How to avoid an identity crisis as a coach or mentor requires some upfront exploration of your options
This was a key first step for one participant on one of our Coaching and Mentoring Qualification Programmes>> when she explored the differences between coaching and counselling.
Before embarking on training to be a coach or mentor it helps to know what you mean, and what others mean, by the terms ‘coaching’ and ‘mentoring’ as well as other terms such as ‘counselling’, ‘mediation’ and psychotherapy’. Being clear what it is that YOU want to do is paramount. Discovering that you are a square peg in a round hole is not the most helpful start to any learning programme. So what do you need to do to avoid an identity crisis as a coach or mentor?
Here is one person’s account of some of her explorations.
“A question that came up frequently for me, when delving into the Reading List was . . .
‘How is coaching different to counselling?’
It was also a question other people asked of me when, as part of my pre course work, I asked them their thoughts on what ‘coaching’ and ‘mentoring’ are.
Being asked to explore this question as a rookie coach and mentor has been very useful to me because I need to find a way of explaining what I mean by these terms. A way which makes sense to my coachees and mentees as well as to me.
So – here goes!
The focus in counselling is on a person’s past experiences, and working through issues with self and/or relationships, so that the future is easier to deal with. The primary focus in Coaching is based on the achievement of goals and promoting the coachee’s personal responsibility for achieving these. Of course past events will inform the way these goals are tackled, as will values and beliefs which may have been formed over a long period, so they will form part of the backdrop for the coaching or mentoring.
Counselling explores thoughts and feelings and, whereas coaching acknowledges and pays attention to both, its primary focus is to release potential and to help the coachee generate outcomes.
Coaching is developmental and involves learning.

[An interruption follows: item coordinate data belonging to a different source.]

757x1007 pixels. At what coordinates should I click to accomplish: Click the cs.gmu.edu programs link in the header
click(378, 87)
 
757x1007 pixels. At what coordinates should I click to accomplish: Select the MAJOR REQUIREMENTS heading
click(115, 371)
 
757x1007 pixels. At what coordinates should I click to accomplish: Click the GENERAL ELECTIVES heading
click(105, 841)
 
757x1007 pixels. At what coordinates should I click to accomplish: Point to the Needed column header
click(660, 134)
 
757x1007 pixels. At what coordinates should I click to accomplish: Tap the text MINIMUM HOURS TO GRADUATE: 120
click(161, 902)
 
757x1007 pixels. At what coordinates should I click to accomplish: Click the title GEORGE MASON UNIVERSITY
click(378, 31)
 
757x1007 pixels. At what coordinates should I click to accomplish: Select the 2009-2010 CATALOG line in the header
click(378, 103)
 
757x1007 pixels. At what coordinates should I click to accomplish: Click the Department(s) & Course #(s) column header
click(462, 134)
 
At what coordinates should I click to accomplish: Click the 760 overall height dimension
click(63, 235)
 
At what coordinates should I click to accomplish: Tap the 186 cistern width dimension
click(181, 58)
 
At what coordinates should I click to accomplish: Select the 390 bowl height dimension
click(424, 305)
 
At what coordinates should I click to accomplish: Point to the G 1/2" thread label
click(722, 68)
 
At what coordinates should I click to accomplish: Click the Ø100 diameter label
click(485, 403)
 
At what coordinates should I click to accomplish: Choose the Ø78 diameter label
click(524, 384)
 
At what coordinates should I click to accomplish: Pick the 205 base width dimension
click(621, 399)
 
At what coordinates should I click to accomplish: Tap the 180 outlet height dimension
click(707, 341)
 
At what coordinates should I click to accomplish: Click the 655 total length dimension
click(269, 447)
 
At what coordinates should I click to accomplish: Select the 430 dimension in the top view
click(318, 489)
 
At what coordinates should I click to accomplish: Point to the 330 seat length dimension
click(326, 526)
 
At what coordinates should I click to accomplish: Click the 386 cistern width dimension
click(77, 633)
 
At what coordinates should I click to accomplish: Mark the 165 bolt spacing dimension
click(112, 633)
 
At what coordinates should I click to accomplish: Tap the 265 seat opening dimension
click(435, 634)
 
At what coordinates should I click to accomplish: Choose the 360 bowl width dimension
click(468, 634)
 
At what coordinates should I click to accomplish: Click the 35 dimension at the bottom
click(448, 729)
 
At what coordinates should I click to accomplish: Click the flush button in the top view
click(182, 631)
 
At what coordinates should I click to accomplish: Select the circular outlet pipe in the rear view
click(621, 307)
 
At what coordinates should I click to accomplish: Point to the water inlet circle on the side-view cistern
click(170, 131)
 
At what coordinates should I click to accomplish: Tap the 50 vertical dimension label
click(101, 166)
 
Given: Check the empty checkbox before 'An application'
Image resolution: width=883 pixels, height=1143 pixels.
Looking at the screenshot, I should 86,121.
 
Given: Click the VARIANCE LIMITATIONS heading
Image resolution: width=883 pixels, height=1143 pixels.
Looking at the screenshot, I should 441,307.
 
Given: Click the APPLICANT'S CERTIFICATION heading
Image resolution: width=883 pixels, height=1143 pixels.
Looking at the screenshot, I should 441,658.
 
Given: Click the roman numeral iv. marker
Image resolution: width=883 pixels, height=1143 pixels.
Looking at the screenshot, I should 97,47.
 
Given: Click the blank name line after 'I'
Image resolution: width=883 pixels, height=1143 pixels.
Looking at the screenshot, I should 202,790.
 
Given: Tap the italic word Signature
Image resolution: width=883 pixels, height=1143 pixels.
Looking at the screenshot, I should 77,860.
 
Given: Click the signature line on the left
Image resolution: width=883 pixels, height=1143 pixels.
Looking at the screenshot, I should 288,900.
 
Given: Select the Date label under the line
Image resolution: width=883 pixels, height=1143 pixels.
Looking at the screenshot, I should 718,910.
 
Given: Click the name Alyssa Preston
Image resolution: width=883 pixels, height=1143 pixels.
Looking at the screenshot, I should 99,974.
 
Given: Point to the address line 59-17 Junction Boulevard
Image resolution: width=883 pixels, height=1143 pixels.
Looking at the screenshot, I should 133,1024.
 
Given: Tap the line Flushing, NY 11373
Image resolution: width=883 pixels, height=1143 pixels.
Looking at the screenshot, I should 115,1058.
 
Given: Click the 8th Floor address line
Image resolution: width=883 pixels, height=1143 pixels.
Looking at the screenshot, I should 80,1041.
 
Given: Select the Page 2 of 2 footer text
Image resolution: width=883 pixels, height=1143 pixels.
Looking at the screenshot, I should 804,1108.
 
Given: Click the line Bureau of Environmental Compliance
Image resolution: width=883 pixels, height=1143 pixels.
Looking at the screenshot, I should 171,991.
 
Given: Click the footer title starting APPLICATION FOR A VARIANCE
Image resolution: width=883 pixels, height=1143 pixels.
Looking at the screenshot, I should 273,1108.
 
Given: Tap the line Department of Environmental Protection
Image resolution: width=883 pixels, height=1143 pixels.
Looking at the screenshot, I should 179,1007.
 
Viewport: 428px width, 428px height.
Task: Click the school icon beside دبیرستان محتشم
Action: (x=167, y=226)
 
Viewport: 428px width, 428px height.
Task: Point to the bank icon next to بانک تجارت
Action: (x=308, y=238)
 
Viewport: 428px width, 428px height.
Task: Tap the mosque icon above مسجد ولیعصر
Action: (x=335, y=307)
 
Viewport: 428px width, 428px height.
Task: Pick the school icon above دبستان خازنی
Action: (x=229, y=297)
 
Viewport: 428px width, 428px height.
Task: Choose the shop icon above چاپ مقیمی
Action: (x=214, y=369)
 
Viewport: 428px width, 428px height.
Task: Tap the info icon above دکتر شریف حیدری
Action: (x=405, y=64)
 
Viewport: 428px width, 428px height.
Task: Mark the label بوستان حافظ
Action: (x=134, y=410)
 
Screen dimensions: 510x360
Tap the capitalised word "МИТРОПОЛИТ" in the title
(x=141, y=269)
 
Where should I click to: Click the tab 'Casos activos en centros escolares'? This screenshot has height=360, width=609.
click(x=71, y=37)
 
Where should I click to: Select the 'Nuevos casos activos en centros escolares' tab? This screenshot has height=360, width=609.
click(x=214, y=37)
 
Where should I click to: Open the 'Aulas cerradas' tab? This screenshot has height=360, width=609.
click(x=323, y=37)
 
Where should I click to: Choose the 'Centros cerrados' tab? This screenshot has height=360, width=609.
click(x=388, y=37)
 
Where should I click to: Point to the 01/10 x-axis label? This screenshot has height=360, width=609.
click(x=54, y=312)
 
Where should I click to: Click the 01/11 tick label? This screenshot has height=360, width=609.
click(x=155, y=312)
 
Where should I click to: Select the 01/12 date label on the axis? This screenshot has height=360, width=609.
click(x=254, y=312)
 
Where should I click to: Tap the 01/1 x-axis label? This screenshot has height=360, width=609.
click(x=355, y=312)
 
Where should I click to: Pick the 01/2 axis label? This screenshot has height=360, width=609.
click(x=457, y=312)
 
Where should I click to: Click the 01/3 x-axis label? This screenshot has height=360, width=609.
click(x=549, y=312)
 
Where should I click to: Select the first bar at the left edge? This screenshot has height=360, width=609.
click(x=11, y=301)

Where a client in counselling is usually there to work through a condition which has been medically or clinically diagnosed. Coaching is more appropriate for people who are looking to improve a situation or a way of dealing with a situation, rather than needing the kind of intervention which medically or clinically qualified therapists apply.
Coaches need to understand where their expertise starts and finishes. They have a duty of care to safeguard a coachee or mentee and help them to identify if they need to refer themselves on to another professional where it is clear the issues and/or a client’s condition are outside the remit of a coaching or mentoring relationship.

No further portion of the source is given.